Ab Mitte der siebziger Jahre, genaugenommen ab 1974, kommt ein ganz neues Element herein. Das Element ist, daß es die religiös motivierten Besiedlungen der Westbank gibt und zwar im Sinne einer Besiedlung, die da meint: "Wir sind in das Land der Urväter zurückgekehrt". Wie ist dieses Element in die israelische Politik gelangt, das zum heutigen Zeitpunkt die Zentrallast geworden? Ich würde es sogar – wenn ich einmal eine Metapher benutzen darf – folgendermaßen formulieren: Im Jahre 1967 nimmt Israel den Apfel der besetzten Gebiete in den Mund. Es ist nicht fähig ihn herunter zu schlucken, es ist nicht fähig ihn auszuspucken und heute erstickt es daran. Das Problem ist, daß während Israel an diesem Apfel erstickt, ersticken auch diejenigen, die in diesem Apfel wohnen. Das ist also Leben, das sind also die Palästinenser.

Abdel-Hadi: Das sind harte Worte aus israelischer Sicht. Vor allem aus der Sicht der Etablierten. Haben Sie schon mal gezählt, wie oft sie in Israel als Netzbeschmutzer bezeichnet worden sind?
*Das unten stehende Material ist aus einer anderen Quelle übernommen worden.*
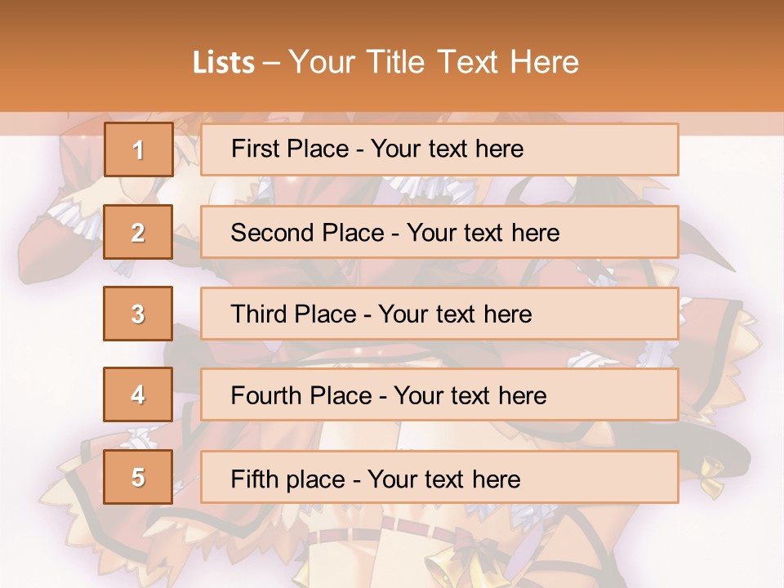Click the Fourth Place text bar
Image resolution: width=784 pixels, height=588 pixels.
click(x=439, y=394)
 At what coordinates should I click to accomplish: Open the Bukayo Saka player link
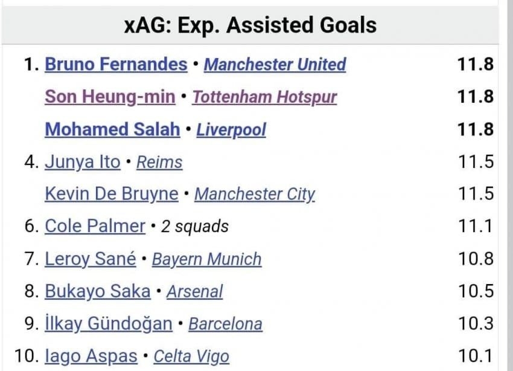pos(98,291)
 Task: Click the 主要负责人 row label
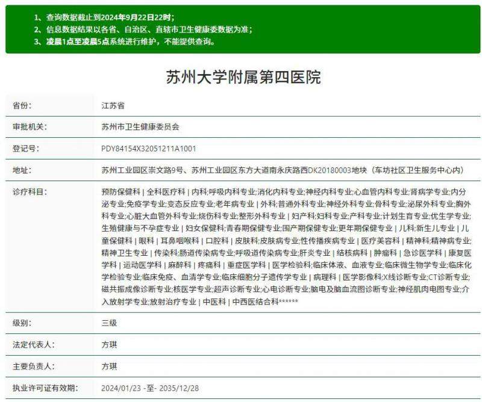coord(34,365)
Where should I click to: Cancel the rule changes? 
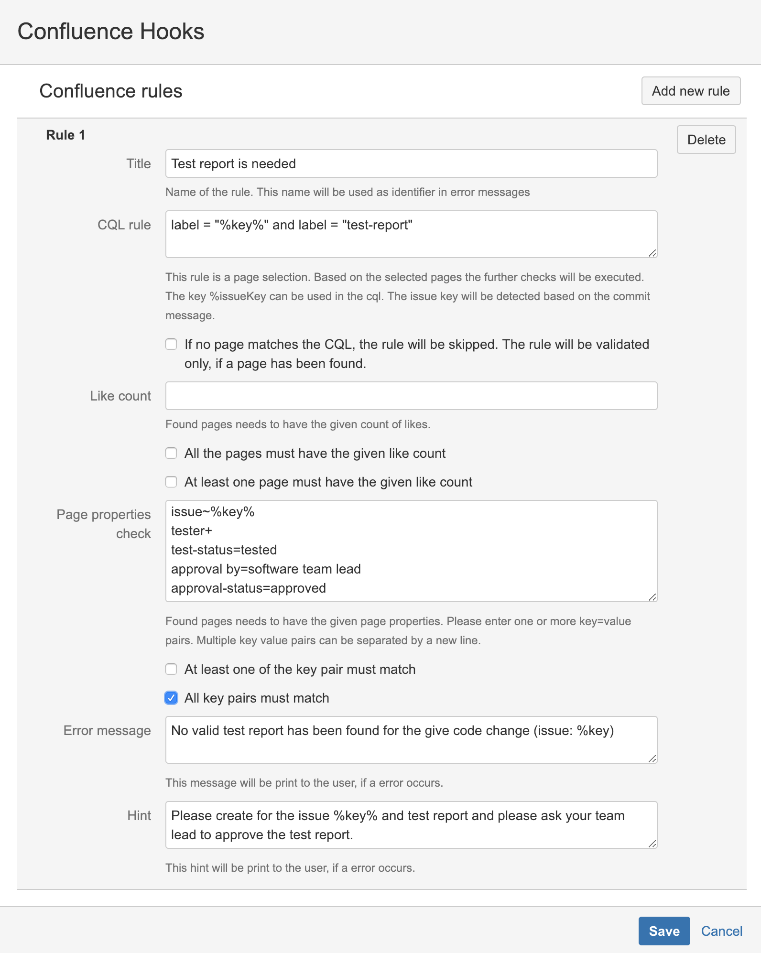click(721, 931)
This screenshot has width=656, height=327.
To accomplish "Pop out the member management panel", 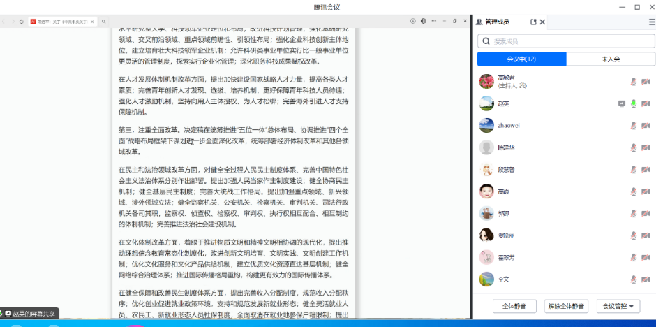I will tap(533, 22).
Zuckermann: Ich glaube, daß mein Kulturkapital in Israel sich aus mehrerem zusammensetzt. Es gibt solche Leute, die meinen, daß ich politisch sozusagen ausgeschaltet gehöre. Es gibt eine ganze Menge Leute, die auf der anderen Seite das, was ich in Israel kulturell leiste – und ich beschäftige mich nicht nur mit Politik, sondern auch mit anderen Sachen - und bin akademisch so renommiert, daß keiner meine Person als Person in Frage stellen würde. Die Tatsache, daß ich von bestimmten Kreisen als Nestbeschmutzer angesehen werde, gereicht mir persönlich zur Ehre. Es ist gut ein Nestbeschmutzer zu sein in den Zeiten, wo das Nest schmutzig ist. Schmutzig ist es nicht durch meine Worte, sondern durch die Realität, die beispielsweise eine fast schon vierzigjährige Besatzung fortschreibt.

Abdel-Hadi: Darf ich Sie bitten zum Schluss eine Minute über ihre Biografie etwas zu sagen?

Zuckermann: Meine Biographie ... Ich bin im Jahre 1949 in Tel Aviv als Sohn von Auschwitzüberlebenden zur Welt gekommen. Im Jahre 1960 sind meine Eltern von Israel weg und zwar nach Deutschland eingewandert, deshalb weil ein Rest der Familie hier nach dem Krieg geblieben war und sich ökonomisch etabliert hatte. Meine Eltern haben es in Israel nicht gepackt. Deshalb sind sie nach Deutschland gekommen. Ich bin also in Deutschland von 60 bis 70 aufgewachsen. 1970 habe ich dann beschlossen nach Israel zurück zu gehen. Meine Eltern sind übrigens in Deutschland geblieben. Meine Schwester ist mit nach Israel gekommen und von daher diese sehr merkwürdige Biographie von Israel, Deutschland, Israel. So heißt übrigens mein nächstes Buch, das ich jetzt geschrieben habe, wo ich über diese Biographie eine kollektive Rechenschaft ablegen werde.

Abdel-Hadi: Aber Sie haben auch akademisch viel mit Deutschland zu tun?

Zuckermann: Ja, ja, ich bin aufgewachsen im Gymnasium hier in Deutschland. Studiert habe ich bereits in Israel. Aber geprägt bin ich natürlich von bestimmten philosophischen, soziologischen Tendenzen der akademischen Welt des Deutschlands der sechziger Jahre.